S’il vous reste deux sous, je vous invite bien entendu à les envoyer au plus vite là-bas, ce qui sera une bonne et heureuse action. Et au-delà, permettez-moi de vous dire que la grande révolution est là. Dans la rupture totale, ici même comme partout ailleurs, avec l’agriculture industrielle, qui est en train de nous conduire à la plus grande famine de tous les temps. Oui, je forme le voeu, en cette fin d’année 2011, que nous soyons assez forts, assez fous, assez grands pour faire disparaître en dix ans cette manière criminelle de traiter les sols, les êtres, les plantes. Je ne conçois pas d’urgence plus totale que de vaincre l’industrie de l’agriculture, pour la changer en une vaste coalition planétaire, mêlant urbains et ruraux, en faveur de l’agroécologie. Elle seule peut nourrir ceux qui viennent. Elle seule peut nous conserver longtemps encore cette biodiversité qui meurt à si vive allure. Elle seule est humaine. Le reste n’est que barbarie chimique et destruction de tout par tous.

Amis lecteurs, je crois, et je me répète : je crois qu’une voie existe, aussi étroite qu’elle soit. Il faut forcer le passage, avancer, ne plus jamais reculer. Le Burkina Faso montre l’exemple.

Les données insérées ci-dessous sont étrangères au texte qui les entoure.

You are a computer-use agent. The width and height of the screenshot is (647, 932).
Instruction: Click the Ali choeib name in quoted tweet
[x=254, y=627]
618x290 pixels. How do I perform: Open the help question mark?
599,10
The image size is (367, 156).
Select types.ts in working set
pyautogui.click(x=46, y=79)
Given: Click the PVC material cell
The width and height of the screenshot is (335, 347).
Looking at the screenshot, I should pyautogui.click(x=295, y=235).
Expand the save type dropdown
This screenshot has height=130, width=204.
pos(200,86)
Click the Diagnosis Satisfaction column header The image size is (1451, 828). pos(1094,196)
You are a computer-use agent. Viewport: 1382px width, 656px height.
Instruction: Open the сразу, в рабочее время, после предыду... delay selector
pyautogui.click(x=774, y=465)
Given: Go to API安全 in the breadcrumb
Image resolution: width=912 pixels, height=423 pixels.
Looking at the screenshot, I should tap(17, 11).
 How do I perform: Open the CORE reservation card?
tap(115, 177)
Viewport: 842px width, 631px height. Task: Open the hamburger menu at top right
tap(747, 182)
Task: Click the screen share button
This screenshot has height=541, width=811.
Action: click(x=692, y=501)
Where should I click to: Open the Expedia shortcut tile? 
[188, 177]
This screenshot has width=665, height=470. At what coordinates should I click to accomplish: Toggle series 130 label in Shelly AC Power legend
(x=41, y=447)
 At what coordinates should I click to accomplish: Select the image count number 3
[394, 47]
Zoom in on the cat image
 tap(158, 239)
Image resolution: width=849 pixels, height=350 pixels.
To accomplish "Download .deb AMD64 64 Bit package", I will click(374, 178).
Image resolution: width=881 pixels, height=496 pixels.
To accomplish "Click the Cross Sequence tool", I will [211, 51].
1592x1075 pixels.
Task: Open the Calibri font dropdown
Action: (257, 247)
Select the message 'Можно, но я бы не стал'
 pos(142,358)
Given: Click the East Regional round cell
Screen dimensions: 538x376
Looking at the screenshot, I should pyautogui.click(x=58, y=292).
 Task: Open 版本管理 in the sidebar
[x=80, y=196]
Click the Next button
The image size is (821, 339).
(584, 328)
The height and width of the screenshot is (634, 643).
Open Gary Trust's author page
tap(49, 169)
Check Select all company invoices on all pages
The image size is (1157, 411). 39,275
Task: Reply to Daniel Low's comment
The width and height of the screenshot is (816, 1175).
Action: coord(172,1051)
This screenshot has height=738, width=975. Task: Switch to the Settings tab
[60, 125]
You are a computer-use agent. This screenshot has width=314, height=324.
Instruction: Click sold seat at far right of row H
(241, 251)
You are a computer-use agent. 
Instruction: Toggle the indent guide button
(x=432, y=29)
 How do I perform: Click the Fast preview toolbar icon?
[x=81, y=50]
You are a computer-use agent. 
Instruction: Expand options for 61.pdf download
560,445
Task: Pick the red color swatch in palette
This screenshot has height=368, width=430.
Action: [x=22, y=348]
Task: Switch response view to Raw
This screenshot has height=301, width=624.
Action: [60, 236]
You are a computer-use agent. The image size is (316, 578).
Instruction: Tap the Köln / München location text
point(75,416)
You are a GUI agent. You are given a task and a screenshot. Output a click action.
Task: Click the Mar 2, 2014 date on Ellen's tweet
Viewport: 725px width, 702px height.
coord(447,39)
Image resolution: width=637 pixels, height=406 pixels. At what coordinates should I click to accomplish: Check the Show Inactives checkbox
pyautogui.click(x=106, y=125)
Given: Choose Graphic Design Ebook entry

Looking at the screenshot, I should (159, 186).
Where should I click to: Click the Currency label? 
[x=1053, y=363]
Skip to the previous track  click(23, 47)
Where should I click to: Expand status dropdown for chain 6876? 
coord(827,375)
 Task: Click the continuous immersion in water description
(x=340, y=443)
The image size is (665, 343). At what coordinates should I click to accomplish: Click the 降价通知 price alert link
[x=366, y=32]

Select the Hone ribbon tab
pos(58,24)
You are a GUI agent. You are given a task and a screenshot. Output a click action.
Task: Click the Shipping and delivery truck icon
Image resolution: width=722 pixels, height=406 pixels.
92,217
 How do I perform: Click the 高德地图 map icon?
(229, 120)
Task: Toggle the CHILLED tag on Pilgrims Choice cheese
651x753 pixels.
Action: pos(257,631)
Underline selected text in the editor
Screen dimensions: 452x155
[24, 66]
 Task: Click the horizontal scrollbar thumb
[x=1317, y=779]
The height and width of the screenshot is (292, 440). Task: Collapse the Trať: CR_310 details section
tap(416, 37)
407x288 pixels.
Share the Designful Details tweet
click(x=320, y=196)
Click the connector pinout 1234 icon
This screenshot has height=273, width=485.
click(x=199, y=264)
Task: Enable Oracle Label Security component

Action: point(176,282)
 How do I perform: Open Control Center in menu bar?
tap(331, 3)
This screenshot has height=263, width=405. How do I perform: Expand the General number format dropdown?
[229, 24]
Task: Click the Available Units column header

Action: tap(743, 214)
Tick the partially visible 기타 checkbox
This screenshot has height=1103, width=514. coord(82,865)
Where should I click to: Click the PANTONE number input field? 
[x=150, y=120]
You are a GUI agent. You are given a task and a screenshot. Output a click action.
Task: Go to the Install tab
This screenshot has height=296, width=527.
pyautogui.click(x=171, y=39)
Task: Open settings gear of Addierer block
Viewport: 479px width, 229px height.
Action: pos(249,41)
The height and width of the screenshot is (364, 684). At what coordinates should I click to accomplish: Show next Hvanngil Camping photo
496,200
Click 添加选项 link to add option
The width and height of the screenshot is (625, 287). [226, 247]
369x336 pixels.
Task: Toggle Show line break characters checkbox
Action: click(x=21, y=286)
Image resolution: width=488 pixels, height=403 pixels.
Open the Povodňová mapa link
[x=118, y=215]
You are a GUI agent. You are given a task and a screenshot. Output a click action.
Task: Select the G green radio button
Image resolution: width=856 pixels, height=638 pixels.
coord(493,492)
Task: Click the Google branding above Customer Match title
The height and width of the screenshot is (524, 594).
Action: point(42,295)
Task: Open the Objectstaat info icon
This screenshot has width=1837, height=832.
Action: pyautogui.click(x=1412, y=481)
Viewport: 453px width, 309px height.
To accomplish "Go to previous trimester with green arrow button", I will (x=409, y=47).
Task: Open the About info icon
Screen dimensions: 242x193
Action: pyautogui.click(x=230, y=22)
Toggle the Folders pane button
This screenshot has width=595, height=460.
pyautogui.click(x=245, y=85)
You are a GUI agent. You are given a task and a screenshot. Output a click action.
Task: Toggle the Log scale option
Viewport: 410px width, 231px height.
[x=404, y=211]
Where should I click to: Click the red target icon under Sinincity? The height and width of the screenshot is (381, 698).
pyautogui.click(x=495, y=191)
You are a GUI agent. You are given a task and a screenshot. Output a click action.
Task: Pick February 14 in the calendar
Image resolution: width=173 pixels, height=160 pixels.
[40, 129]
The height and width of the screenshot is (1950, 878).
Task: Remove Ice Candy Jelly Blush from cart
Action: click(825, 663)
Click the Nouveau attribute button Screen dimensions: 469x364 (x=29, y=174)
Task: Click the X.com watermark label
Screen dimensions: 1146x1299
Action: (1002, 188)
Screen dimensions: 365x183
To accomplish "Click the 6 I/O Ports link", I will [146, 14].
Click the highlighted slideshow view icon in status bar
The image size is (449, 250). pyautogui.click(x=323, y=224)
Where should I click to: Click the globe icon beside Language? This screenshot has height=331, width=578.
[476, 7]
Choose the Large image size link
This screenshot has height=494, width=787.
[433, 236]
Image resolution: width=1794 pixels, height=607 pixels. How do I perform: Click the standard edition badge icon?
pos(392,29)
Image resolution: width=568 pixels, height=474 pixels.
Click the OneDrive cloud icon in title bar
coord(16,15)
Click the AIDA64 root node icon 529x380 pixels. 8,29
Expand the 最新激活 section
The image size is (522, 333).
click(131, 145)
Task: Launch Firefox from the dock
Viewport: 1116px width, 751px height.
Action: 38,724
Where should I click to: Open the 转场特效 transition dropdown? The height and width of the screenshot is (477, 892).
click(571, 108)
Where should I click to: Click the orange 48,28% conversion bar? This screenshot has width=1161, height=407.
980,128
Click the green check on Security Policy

De nouveau, le site de Terre Verte : http://www.eauterreverdure.org

Le coton rouge sang d’Ouzbékistan

Putain, quel monde ! Au détour de mes furetages, ici, là-bas et même ailleurs, je tombe sur un rapport en anglais concernant le coton (lire ici). Le coton dans ce pays appelé Ouzbékistan ou encore, en ouzbek, O?zbekiston. Me permettrez-vous un mot sur ce lieu presque inconnu chez nous ? Il est un peu plus petit que la France – 447 000 km2 – et compte tout de même 28 millions d’habitants. Malgré le souvenir évanescent de Samarcande, on est loin des chromos sur les déserts d’Asie centrale. La région est densément peuplée. Y compris, pour son malheur, par un certain Islom Abdug‘aniyevich Karimov.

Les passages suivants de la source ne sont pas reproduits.